Given passage —
....................

Update: In June 2015, Maggy Barankitse was forced to flee Burundi and find refuge in Rwanda after participating in political protests. She continues her work in exile and has built Maison Shalom Rwanda and the Oasis of Peace, a community center for refugees and the surrounding community. She also created the Mahama Elite Center in Rwanda, which works in conjunction with the Mahama Refugee Camp to give refugees, especially children, the care and resources they need. Barankitse serves as chair of the board of directors of Maison Shalom International.

Marguerite “Maggy” Barankitse is a humanitarian who created Maison Shalom -- House of Peace -- out of the carnage of the Burundian genocide. In nearly 20 years of existence, Maison Shalom has grown to include schools, a hospital, agricultural cooperatives, a microfinance system and other projects.

Maison Shalom began after Barankitse saved 25 children orphaned in a horrific night of mass killing during the civil war between Tutsi and Hutu tribes.

....................

List of tasks —
**a.** According to the passage on Maggy Barankitse, where did she find refuge after fleeing Burundi in June 2015?
**b.** In the passage on Maggy Barankitse, rewrite the text between "Maison Shalom began" and "and Hutu tribes.", inclusive, changing "horrific" to "terrible".

[Records from a data collection]
....................

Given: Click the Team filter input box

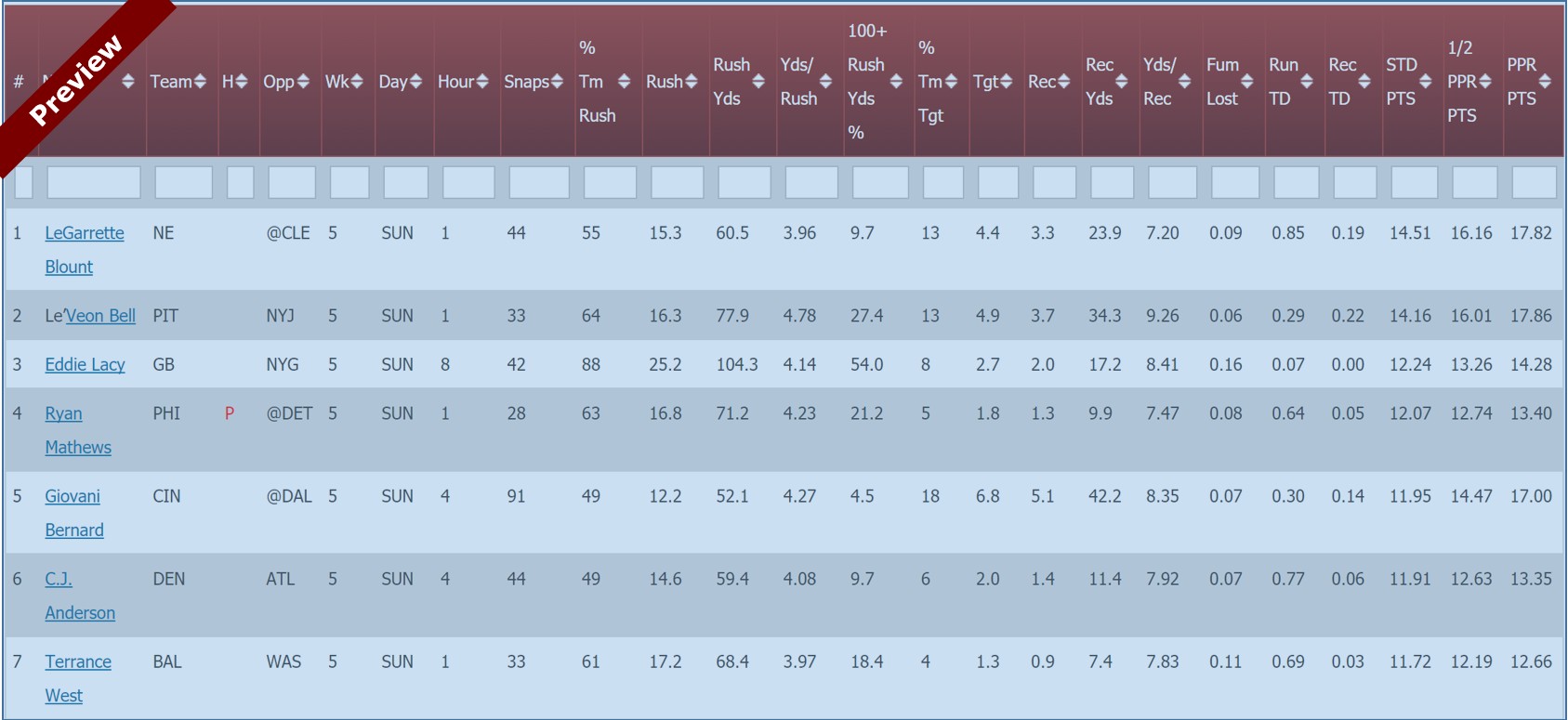Looking at the screenshot, I should pos(183,182).
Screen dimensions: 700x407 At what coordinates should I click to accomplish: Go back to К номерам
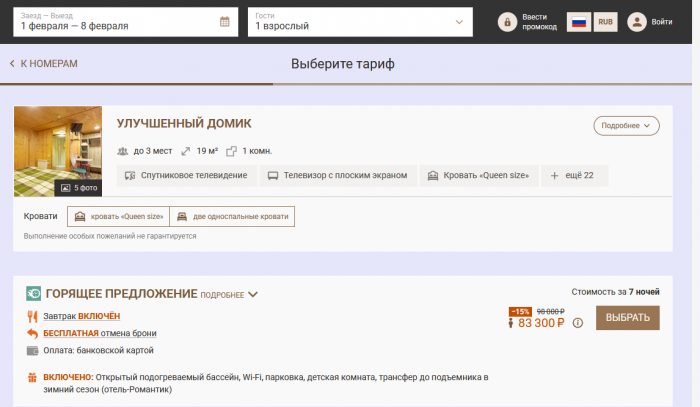pyautogui.click(x=43, y=64)
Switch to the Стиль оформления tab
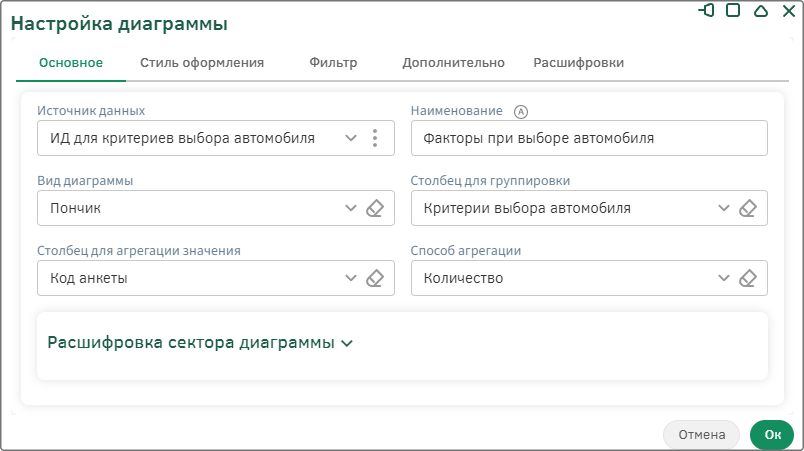804x451 pixels. click(x=202, y=63)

....................

Results of the exercise —
**a.** Rwanda.

**b.**
Maison Shalom began after Barankitse saved 25 children orphaned in a terrible night of mass killing during the civil war between Tutsi and Hutu tribes.